*TASK STATEMENT*
From the entries below, gather each line that contains the word "Click".

*EXERCISE DATA*
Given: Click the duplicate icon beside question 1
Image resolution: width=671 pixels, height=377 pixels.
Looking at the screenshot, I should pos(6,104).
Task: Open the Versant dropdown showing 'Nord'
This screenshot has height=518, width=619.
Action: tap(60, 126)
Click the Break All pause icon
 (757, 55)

==

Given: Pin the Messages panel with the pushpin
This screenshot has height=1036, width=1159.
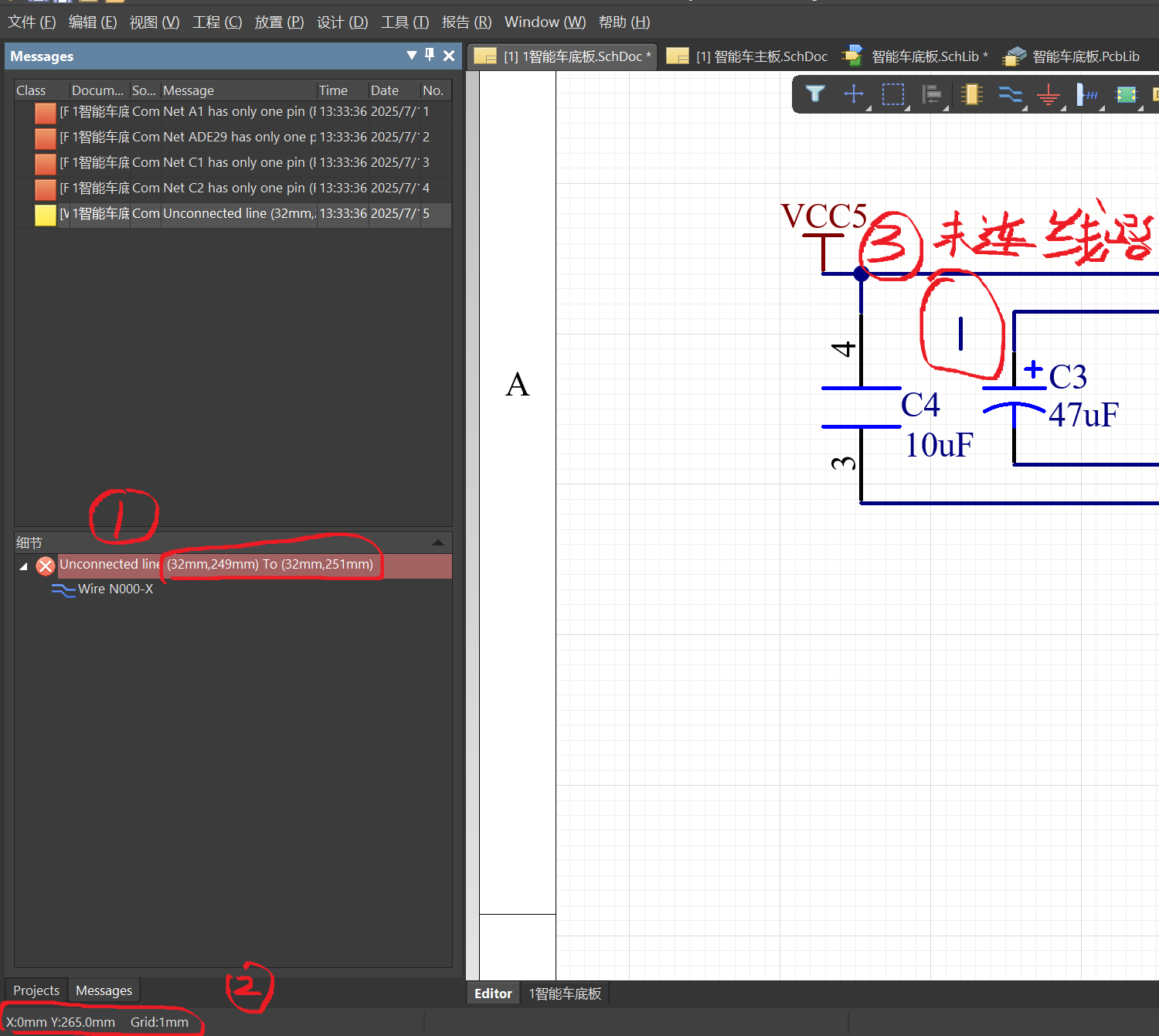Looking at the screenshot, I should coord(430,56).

*CORRECT ANSWER*
Given: Click the duplicate icon beside question 1
Click the Break All pause icon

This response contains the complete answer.